Online-Händler kennen das Prinzip: Erheben sie personenbezogene Daten ihrer Kundinnen und Kunden und verarbeiten diese, sind sie aus datenschutzrechtlicher Sicht dafür verantwortlich, das auf rechtskonforme Beine zu stellen. Nun kommt es aber vor, dass die Daten weitergegeben werden müssen, etwa weil man für den Kundenservice auf ein externes Callcenter zurückgreift, oder aber weil man sich eines externen Webhosters bedient. Arbeitet der jeweilige Dienst weisungsgebunden und verarbeitet in diesem Kontext personenbezogene Daten, stellt das eine Auftragsverarbeitung dar. Bedeutet sozusagen: Der Online-Händler bleibt aus rechtlicher Sicht der Verantwortliche, der Host wäre lediglich Auftragsverarbeiter.

Wer Aufträge erteilt, tut aber ganz grundsätzlich gut darin, den genauen Rahmen des Auftrags festzulegen – dieses Prinzip gilt nicht nur allgemein, sondern auch ganz konkret und auf rechtlicher Grundlage im Bereich Auftragsverarbeitung. Die DSGVO gibt vor, welche Rechte, Pflichten und Maßnahmen in entsprechenden Auftragsverarbeitungsverträgen zu regeln sind. 

DSGVO: Viele Standardverträge erfüllen Anforderungen nicht 

Wie die Berliner Datenschutzbeauftragte berichtet, würden in den Aufsichtsbehörden immer wieder Anfragen von Verantwortlichen eingehen, die feststellen, dass der vom Webhoster angebotene AVV die rechtlichen Anforderungen nicht erfüllt.

Die Untersuchungen der Aufsichtsbehörden bestätigten das. „Immer wieder berichten sie uns von mangelhaften Standardverträgen, die Webhoster nicht gewillt sind zu ändern“, sagt Volker Brozio, kommissarischer Dienststellenleiter der BlnBDI. So gebe es in vielen AVV keine ausreichenden Nachweise des Webhosters darüber, dass dieser die vereinbarten Datenschutzmaßnahmen auch umsetzt. Für Website-Betreiber ist das ein ernstes Problem, denn, wie gesagt: Sie sind die Verantwortlichen, und sie müssen gegenüber Behörden und Betroffenen die Einhaltung der Vorschriften nachweisen können. 

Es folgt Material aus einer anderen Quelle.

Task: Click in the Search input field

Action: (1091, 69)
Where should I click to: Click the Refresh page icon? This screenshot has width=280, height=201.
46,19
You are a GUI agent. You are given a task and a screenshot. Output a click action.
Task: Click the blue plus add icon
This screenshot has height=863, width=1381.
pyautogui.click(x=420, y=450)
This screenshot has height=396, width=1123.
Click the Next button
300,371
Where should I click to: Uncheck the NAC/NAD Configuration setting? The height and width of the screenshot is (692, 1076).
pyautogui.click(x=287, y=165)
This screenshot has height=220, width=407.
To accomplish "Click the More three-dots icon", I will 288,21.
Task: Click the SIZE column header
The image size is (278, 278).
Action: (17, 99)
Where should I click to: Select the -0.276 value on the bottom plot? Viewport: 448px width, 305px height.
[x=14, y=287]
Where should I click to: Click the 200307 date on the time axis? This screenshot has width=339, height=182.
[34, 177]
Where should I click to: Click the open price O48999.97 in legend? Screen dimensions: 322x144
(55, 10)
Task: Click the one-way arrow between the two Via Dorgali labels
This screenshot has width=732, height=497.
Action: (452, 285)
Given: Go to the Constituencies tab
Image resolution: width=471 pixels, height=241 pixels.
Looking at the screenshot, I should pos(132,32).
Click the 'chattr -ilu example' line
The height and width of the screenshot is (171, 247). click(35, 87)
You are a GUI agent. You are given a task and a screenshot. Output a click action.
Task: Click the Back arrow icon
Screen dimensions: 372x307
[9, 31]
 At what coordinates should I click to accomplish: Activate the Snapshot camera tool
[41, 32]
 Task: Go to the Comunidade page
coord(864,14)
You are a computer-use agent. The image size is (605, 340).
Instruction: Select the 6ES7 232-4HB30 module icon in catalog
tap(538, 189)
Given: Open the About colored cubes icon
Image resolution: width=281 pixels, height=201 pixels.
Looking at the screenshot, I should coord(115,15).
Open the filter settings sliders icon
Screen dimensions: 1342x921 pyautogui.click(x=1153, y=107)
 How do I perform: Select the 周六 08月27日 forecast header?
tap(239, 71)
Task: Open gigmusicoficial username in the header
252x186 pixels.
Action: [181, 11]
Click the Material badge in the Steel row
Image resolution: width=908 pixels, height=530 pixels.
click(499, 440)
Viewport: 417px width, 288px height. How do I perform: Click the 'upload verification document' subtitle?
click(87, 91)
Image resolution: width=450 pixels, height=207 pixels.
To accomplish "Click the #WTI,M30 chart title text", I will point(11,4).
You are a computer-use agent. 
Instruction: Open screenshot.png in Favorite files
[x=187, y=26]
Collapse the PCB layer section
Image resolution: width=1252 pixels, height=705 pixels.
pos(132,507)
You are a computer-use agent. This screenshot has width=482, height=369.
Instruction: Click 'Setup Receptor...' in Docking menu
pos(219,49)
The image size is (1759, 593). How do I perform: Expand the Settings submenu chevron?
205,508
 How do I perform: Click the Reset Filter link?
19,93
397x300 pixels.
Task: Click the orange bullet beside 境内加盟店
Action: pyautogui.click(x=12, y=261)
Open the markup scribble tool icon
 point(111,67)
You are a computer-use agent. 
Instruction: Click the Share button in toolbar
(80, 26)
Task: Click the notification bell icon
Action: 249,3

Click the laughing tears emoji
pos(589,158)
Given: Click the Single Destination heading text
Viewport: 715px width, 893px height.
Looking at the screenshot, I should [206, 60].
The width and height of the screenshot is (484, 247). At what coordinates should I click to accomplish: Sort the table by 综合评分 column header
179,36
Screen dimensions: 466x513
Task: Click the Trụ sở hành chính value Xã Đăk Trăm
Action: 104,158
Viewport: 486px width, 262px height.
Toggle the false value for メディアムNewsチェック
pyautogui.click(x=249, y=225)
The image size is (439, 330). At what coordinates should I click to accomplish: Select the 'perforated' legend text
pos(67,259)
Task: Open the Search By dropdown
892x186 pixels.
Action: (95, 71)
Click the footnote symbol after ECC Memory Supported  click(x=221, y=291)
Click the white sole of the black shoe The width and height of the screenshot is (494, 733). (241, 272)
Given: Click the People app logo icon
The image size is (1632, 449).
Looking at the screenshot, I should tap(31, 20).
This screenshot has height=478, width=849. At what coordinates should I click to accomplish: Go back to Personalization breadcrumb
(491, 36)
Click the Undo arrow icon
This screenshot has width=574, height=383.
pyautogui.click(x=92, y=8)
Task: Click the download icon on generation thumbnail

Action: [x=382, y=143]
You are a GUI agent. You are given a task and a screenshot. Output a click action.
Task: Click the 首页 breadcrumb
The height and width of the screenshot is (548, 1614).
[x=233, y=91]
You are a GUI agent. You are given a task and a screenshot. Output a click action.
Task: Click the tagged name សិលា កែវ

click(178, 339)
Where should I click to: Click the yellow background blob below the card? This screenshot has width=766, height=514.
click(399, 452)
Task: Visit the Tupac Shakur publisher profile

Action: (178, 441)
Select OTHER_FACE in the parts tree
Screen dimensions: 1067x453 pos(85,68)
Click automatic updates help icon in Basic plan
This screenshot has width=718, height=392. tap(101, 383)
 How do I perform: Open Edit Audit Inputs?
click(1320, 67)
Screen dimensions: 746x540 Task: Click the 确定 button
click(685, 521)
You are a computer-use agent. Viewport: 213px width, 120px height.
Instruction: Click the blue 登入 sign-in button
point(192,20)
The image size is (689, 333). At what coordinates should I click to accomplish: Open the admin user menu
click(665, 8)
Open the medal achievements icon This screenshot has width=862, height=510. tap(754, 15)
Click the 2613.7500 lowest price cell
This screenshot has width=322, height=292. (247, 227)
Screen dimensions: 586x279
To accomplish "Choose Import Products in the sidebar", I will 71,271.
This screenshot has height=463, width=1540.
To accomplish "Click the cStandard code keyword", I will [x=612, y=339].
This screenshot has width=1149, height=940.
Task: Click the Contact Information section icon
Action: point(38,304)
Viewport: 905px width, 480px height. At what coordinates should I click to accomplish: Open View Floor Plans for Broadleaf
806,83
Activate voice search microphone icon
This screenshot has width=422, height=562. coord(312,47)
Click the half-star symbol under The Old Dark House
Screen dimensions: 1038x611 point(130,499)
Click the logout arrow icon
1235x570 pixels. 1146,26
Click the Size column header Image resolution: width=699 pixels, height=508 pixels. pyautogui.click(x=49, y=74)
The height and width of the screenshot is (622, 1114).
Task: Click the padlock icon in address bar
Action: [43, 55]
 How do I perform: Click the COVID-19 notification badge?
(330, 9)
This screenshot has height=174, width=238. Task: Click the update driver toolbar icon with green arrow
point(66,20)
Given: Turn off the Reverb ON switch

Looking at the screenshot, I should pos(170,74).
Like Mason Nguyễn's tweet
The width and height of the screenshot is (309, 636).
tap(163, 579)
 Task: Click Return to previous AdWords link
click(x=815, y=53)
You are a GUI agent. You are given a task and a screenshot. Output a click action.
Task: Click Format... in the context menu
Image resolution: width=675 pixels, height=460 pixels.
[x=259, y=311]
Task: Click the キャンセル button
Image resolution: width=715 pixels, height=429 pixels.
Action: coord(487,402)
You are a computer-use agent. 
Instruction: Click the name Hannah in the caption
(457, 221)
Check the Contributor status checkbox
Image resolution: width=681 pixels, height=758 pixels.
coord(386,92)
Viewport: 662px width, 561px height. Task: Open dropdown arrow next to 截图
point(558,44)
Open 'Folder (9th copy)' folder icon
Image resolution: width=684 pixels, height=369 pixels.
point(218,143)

Überprüfung durch Behörden in diversen Bundesländern

Man wolle Hosts und Verantwortliche daher beim Abschluss rechtskonformer AVV unterstützen, so heißt es in der Ankündigung. Man ermuntere alle IT-Dienstleister, ihre Standardverträge selbstständig zu prüfen und an das Gesetz anzupassen. Bußgelder, so heißt es weiter, könnten nicht nur die Verantwortlichen erhalten, die IT-Dienstleister ohne ordnungsgemäßen AVV einsetzen, sondern auch die Dienstleister selbst. Neben der Berliner Datenschutzbeauftragten untersuchen auch die Datenschutzaufsichtsbehörden aus Niedersachsen, Rheinland-Pfalz, Sachsen, Sachsen-Anhalt und Bayern die Situation in ihren jeweiligen Bundesländern.